══ 抜粋
私が魔の集団「消防団」に入団したのは、実家に戻って間もなくでした。
私が戻ったということを聞きつけた現役消防団員の皆さんが家の玄関に居ました。
その面子を見ると、昔一緒に悪さをしていた近所の先輩たちでした。
「勧誘に来たぞ!親父には話し通してあるからな」と言われ、
その場で入団届に署名捺印。
訳も分からないまま私は消防団員になっていました。

入団して最初の練習日、消防団車庫に行ってみると見慣れた顔が。
それは頑なに入団を拒否し続けていた私の親友でした。
開口一番「お前が入るって言ったから入れさせられちゃったじゃね~か」と。
親友の同期入団は心強かったです。
その後彼とは20年以上、共に消防団生活を送ることとなりました。

噂には聞いていましたが、消防団の飲み方はすさまじかったです。
月に3回の練習、操法大会前の2カ月間は週3回、本番の火災、その他式典や行事の数々。
年間にして60日以上は自分と家族の時間を消防団に取られました。
消防団車庫は1階が消防車の車庫、2階が詰所という形になっていました。
2階に上がると一升瓶がズラリと壁を埋め尽くすように整列していました。
練習や行事の後には毎回日付が変わる時間まで飲んでいました。
私が入団したての頃は茶碗酒が主流で、ビールなんてハイカラな飲み物は有りませんでした。
════
══ データ一覧
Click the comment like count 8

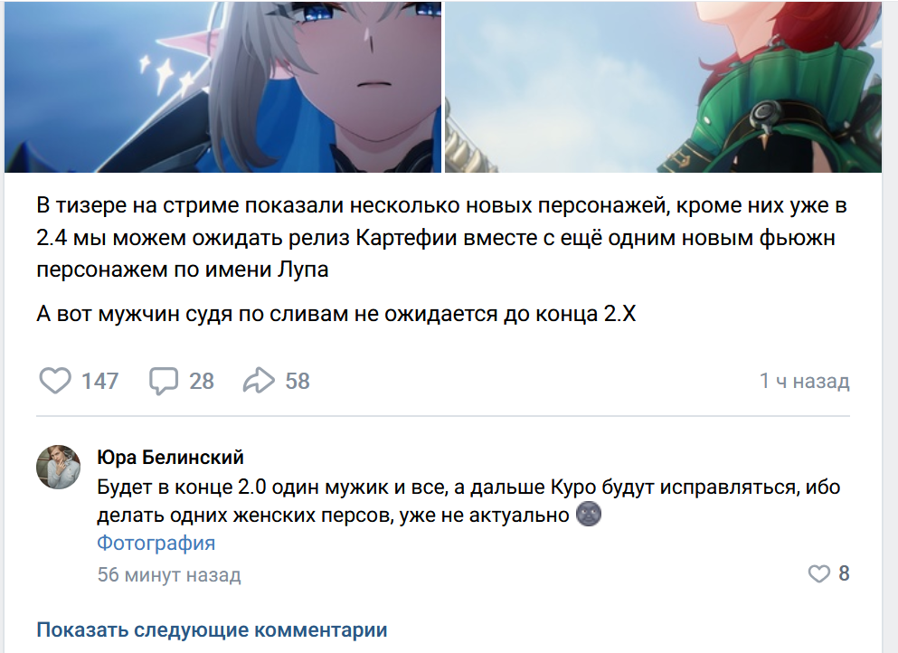click(844, 573)
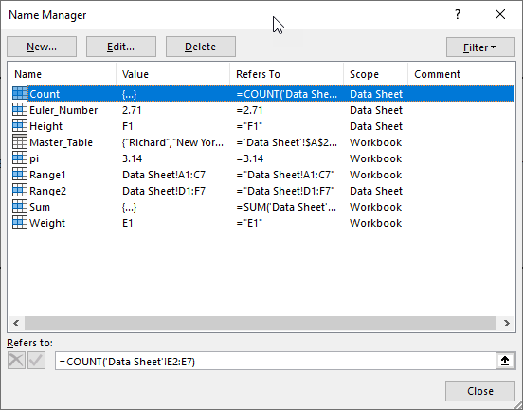
Task: Click the cancel X icon beside Refers to
Action: (16, 361)
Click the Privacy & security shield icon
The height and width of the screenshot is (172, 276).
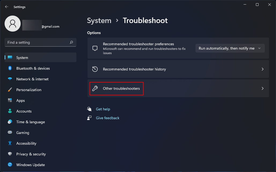(10, 154)
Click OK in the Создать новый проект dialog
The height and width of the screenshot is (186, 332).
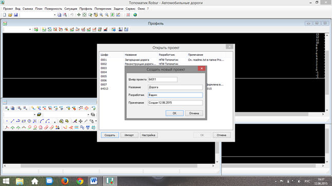(174, 113)
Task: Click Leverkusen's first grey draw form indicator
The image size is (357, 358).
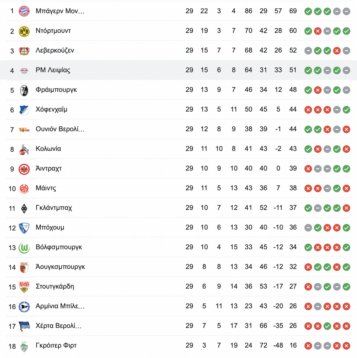Action: 308,51
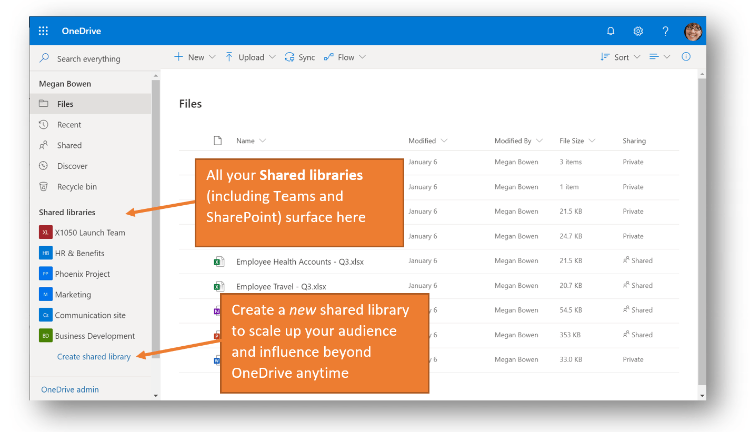
Task: Open the app launcher grid icon
Action: tap(43, 31)
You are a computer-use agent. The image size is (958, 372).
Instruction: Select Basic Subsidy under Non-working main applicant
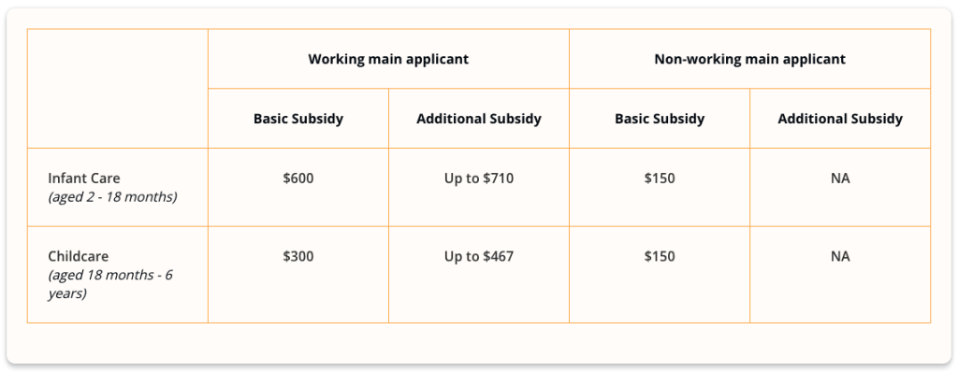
════
課題の内容 >> 消防団の体験談の最後の文に続けて、その先を書いてください。 記録は、消防団の体験談とは別の資料です。

回答 >>
先輩の中には「シェフ」と呼ばれる人が居て、毎回男の料理を振舞ってくれました。
当然皿洗い、片付け、詰所の清掃は勿論下っ端の私たちです。
まあ、そのおかげで今でも家での皿洗いは私の担当となっていますが。

一番激しかったのが旅行です。
日本全国消防団は悪評が高いです。
宿も消防団の名前を隠して偽名で予約します。(○○友人会とか)
出発時間に遅刻してはいけないと、前の晩から詰所で前夜祭、
バスに乗り込むころにはフラフラです。
高速に乗ってもすべてのパーキングでトイレ休憩、
一般道に下りてもバスを路肩に停めてトイレ休憩。
いつまでたっても目的地に着きません。
バスの中でも飲みっぱなし、昼食会場でも飲みっぱなし。
その勢いのまま宿に着いて、風呂で汗を流して部屋のビール。
ようやく宴会の時間に。
宴会の最中もその勢いは留まることを知りません。
ひとりまたひとりと沈没していき、ようやく部屋に戻って就寝。
自分の部屋にたどり着けず、エレベーターホールで夜明かしした人もいました。
がっしかし!
早めに脱落した先輩が復活して、早朝4時からのモーニングコール。
「おはよ~♪ さあ飲もうか?」
断ることもできずに朝宴会が始まります。
2日目も同じことの繰り返しで、昼食後にやっと寝静まります。
日も暮れてやっと家に帰れると思うのが間違い。
「さあ、慰労会だよ♪」と、バスは料理屋の駐車場に停まります。
旅行予定表を見ると驚いたことに、その慰労会まで予定に入っているのです。
しかし慣れというのは怖いもので、人間は順応性に優れた生き物なんですね。
旅行を重ねるごとに年々楽しみに変化していました。
2泊3日の時はさすがに辛かったです。
みんな2日目から胃腸薬を服用していました。

妻には、アルコール依存症になった諸悪の根源は消防団だといまだに言われています。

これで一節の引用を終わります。